**TEXT FOR ANALYSIS**
************

Third, Mandatory birth control for females. Mandatory paternity testing for males that are alleged to be fathers. (If male birth control existed, I'd say that instead) No welfare babies. No coverage for pregnancy care for those who do get knocked up on welfare. And no increase based on children.
Fourth, Mandatory videotaped home inspections and drug tests. Expensive new stuff acquired? OK prove how you got it. Acquired by crime, lose all benefits and removed from welfare rolls forever. Fail a drug test, removed from welfare roll forever.
Fifth, penalizing people for finding work is counterproductive. If a person finds part time work, don't slash the benefits, instead reward this success with additional options for education.
Robert at February 6, 2012 5:10 PM
Hey robert, how about freee vacectomies if the guy vollenteers?
lujlp at February 6, 2012 6:03 PM
Abolish welfare. Charity should be privately supplied and run. Bring back orphanages. At least that way the kids would get three meals a day and an education, not living with their loser mother and her boyfriend du jour.

************

**DATA RECORDS**
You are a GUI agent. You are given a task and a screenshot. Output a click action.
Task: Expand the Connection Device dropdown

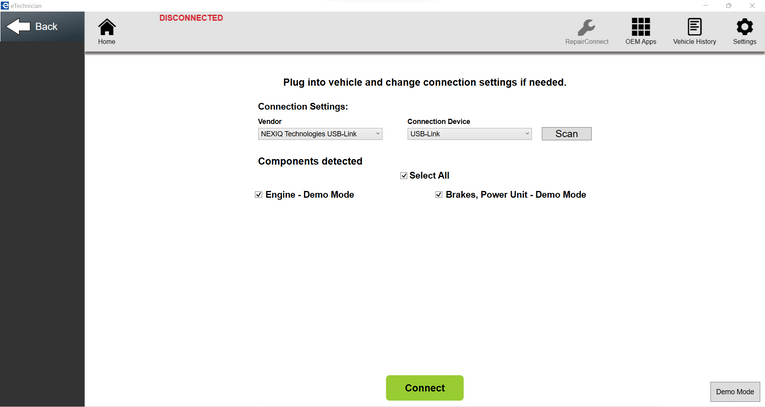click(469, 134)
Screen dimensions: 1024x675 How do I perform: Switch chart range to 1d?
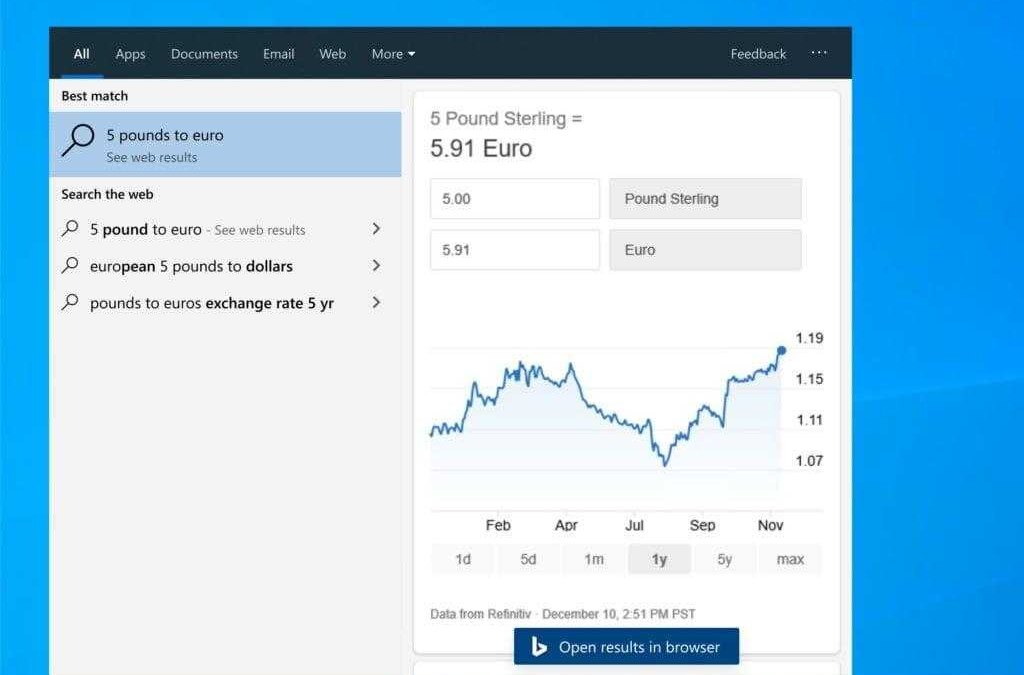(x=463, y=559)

************

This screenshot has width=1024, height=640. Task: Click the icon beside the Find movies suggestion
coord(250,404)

************

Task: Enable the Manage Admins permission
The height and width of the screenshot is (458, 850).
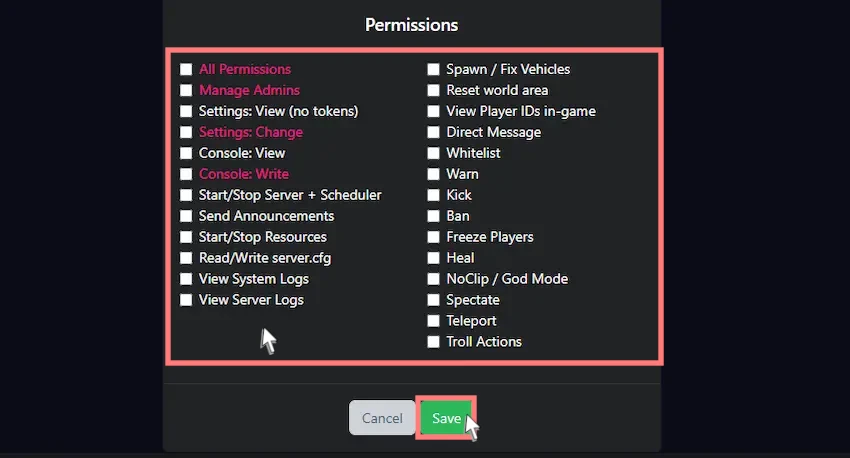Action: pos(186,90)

************

**YOUR OBJECTIVE**
Carry on the comment thread about welfare policy from after its final comment.

**EXERCISE OUTPUT**
Yep, I'm a bitch like that. And no, I won't apologize for it.
When you subsidize a behavior, you get more of it. Stop subsidizing stupid.
Daghain at February 6, 2012 6:51 PM
I have found that women like Flynne make excellent efficient workers, and especially high level executive assistants. When the time comes for me to get one, in the back of my mind I've always wanted a woman fitting Flynne's profile in regards to age, kids, work ethic etc. I do notice they like to pass women off like that due to age, and salary requirements but I say you must pay someone accordingly and not be stingy with wages.
After all people have been stingy with me (when the company is making tons of profits) and I know how that feels like. I mean I do have to support my pets, cant imagine the worry that comes when it's actually kids.
Purplepen at February 6, 2012 9:34 PM
I agree the unemployment office is almost totally worthless. To me, they at least had the honor to admit it - well, they weren't much help for people had skills beyond the most basic. They did have 1 day classes on things like Word that were free if you councilor recommended it for you.
Looking at the people I have personally known on unemployment - People who are used to working and getting rewards significantly more than unemployment. All but one of co-workers was out there working to get another job. The one who didn't - well in all the years we worked in the same department I have no idea what she did (if anything) but for about 2 month period. She didn't really start looking for a job hard till her unemployment was about to run out. This based on her facebook postings.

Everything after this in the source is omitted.